Vos adversaires, eux, font l’erreur de ne pas faire tourner.Ils étaient cuits, mais aussi démoralisés par rapport au scénario du match précédent qu’ils étaient convaincus de gagner.
Ils n’ont pas eu le temps de métaboliser la déception. Nous, on a mis le pied sur l’accélérateur de suite et on ouvre rapidement le score avec Gigi Riva qui profite d’une frappe déviée de Domenghini. J’inscris le second but, ça part d’un dégagement à la main de Zoff, De Sisti remonte le ballon et me le transmet aux abords de la surface. Je n’ai toujours pas compris si je me le lève du gauche ou du droit, bref, j’enchaîne une demi-volée qui finit à ras du poteau. Un mélange de talent et de chance, d’ailleurs, il est considéré comme un des plus beaux buts de l’histoire de la compétition.
À 2-0, les Yougoslaves ont réagi ?Difficilement. On était vraiment au-dessus, 2-0 ça a bien respecté la physionomie du match, ça aurait d’ailleurs dû être le score en leur faveur lors de la première finale.
Et là, le Stadio Olimpico de Rome « s’embrase » … Au moment où le match touche à sa fin, tous les tifosi ont allumé leur briquet, enfin les fumeurs ! Certains ont même brûlé des journaux pour faire des torches, c’était quelque chose de nouveau à l’époque, et ça a donné un rendu magnifique. C’est quand même plus beau que de faire pareil avec son téléphone, non ?
Quelles ont été les festivités ?Nous sommes rentrés à l’hôtel, et les tifosi accompagnaient notre bus.
On a mangé un bout, on a fêté jusque tard, puis on est tous rentrés chez nous. Un peu plus tard, nous avons tous été faits « chevaliers de la République » , l’État a dû faire une exception pour moi, car je n’étais pas encore en âge de recevoir cette distinction, la majorité étant de 21 ans à l’époque.
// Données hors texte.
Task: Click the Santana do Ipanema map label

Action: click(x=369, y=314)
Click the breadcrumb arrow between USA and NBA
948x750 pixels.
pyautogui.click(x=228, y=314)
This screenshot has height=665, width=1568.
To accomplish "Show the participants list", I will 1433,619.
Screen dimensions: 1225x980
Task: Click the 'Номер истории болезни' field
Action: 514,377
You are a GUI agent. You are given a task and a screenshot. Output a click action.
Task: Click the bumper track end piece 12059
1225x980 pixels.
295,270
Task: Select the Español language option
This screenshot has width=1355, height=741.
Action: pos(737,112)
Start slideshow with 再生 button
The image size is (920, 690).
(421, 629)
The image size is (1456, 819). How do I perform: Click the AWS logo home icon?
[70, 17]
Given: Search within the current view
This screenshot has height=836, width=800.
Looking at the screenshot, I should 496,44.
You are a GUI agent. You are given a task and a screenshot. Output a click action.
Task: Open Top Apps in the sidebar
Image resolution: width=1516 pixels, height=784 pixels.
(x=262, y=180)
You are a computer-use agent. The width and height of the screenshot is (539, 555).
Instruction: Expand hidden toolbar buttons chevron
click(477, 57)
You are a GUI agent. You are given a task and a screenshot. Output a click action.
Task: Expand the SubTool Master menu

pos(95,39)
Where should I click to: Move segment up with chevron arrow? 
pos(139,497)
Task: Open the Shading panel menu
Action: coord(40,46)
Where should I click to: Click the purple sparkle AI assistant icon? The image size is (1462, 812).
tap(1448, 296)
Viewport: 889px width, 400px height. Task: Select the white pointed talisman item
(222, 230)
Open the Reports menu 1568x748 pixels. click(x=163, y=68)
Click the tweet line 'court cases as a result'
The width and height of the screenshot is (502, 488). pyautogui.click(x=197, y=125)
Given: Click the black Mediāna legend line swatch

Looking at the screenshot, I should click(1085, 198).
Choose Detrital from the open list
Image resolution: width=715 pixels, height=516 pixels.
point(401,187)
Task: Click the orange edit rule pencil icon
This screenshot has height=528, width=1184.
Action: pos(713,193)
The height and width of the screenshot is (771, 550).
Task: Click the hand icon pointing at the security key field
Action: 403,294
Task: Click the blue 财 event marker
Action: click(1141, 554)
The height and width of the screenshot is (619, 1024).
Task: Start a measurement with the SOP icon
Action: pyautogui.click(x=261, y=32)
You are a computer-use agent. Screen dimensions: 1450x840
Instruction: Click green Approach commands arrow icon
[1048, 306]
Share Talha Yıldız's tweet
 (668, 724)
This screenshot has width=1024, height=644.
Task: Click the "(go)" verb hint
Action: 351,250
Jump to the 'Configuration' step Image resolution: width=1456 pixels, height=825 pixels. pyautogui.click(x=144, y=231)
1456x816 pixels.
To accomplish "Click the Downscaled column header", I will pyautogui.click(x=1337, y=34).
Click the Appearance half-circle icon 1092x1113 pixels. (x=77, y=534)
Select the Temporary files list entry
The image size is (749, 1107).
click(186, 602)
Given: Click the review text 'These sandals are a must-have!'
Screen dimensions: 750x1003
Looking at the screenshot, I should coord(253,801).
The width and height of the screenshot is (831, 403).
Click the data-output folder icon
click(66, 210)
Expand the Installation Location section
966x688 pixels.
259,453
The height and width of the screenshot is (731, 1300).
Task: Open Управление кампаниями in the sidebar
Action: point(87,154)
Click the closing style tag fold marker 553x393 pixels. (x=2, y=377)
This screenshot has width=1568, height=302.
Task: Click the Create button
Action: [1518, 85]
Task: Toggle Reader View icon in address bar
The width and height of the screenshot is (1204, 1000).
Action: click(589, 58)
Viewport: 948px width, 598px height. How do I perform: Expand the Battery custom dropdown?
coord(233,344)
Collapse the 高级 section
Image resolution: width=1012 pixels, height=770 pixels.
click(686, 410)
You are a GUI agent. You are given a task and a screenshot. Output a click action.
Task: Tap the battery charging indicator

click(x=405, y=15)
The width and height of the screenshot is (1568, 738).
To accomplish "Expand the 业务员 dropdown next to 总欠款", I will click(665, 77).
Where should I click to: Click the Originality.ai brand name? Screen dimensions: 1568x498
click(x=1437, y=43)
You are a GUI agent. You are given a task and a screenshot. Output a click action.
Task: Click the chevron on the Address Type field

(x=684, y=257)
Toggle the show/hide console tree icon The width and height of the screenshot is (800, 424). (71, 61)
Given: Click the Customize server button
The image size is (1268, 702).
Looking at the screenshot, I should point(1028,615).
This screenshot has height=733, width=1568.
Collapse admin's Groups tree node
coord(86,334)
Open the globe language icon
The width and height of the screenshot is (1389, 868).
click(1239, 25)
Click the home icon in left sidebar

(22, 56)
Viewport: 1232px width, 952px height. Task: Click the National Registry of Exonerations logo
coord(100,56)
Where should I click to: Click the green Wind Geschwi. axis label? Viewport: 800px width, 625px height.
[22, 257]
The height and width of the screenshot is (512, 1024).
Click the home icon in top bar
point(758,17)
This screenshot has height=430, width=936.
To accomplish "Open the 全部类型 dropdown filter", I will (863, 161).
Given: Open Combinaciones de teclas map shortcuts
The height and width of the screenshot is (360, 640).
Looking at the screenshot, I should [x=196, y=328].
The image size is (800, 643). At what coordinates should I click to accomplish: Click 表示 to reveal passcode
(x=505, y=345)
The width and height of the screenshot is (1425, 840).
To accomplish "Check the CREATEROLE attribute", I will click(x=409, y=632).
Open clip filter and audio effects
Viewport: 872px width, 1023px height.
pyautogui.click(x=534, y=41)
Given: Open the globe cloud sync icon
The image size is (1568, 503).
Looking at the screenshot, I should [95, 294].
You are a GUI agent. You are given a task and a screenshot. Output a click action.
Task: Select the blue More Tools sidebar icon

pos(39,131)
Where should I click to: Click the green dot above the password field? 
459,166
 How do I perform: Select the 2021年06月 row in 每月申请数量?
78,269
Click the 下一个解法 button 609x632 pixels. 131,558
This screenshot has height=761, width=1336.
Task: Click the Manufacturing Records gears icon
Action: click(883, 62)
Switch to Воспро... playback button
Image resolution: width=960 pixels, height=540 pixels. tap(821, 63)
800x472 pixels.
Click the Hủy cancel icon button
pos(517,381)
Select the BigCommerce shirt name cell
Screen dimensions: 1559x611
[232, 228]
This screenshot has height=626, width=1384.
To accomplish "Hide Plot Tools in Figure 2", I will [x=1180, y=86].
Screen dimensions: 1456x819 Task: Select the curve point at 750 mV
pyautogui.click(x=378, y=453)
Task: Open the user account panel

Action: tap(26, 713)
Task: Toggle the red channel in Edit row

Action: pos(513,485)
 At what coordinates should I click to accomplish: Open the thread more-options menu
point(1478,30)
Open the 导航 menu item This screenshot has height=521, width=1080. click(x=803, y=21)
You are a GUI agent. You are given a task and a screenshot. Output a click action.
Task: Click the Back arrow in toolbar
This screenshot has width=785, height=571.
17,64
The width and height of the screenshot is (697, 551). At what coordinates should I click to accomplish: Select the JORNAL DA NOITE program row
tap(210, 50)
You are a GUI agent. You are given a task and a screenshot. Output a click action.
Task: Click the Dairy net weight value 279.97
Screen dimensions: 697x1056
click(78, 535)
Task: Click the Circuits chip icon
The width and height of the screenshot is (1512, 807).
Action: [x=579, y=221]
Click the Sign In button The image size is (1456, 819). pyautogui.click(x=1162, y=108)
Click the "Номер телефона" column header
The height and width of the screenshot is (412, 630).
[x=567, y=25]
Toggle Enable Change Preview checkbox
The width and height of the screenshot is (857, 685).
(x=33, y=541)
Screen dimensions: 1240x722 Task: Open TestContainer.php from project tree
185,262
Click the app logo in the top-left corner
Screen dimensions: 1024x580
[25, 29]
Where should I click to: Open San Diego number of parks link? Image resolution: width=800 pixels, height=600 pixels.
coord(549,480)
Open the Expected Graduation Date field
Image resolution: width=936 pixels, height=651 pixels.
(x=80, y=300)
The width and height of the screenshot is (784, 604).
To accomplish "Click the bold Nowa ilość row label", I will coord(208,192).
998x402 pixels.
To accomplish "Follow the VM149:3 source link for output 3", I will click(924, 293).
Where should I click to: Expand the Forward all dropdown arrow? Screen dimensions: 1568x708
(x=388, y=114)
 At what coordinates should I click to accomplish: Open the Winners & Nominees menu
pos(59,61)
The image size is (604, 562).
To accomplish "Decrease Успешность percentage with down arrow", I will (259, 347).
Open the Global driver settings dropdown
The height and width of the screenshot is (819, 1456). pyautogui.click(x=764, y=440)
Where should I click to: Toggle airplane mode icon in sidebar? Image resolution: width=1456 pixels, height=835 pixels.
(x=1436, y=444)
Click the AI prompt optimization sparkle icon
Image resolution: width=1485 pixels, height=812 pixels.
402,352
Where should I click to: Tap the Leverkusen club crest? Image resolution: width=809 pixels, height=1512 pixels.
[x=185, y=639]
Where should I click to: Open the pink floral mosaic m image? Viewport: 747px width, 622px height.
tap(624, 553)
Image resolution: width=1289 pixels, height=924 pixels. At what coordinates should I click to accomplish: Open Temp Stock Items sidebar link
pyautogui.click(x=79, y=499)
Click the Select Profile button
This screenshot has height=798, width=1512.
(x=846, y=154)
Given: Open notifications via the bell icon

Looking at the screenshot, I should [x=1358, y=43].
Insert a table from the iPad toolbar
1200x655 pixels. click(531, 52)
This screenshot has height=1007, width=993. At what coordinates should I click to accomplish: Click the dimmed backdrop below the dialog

Enfin, le plus beau a été mon retour à Catane, avec mes amis d’enfance, on s’est mis à faire un foot sur une place de la ville comme quand on était « picciotti » .
Vous enchaînez par un transfert à la Juve. Vous avez alors 20 ans, comment avez-vous géré cette ascension fulgurante ?Grâce à ma future femme que je venais de rencontrer et qui me ramenait les pieds sur terre dès que je m’enflammais. Quand je pensais avoir bien joué malgré un match moyen, elle me rétorquait directement que j’avais été mauvais ! (rires)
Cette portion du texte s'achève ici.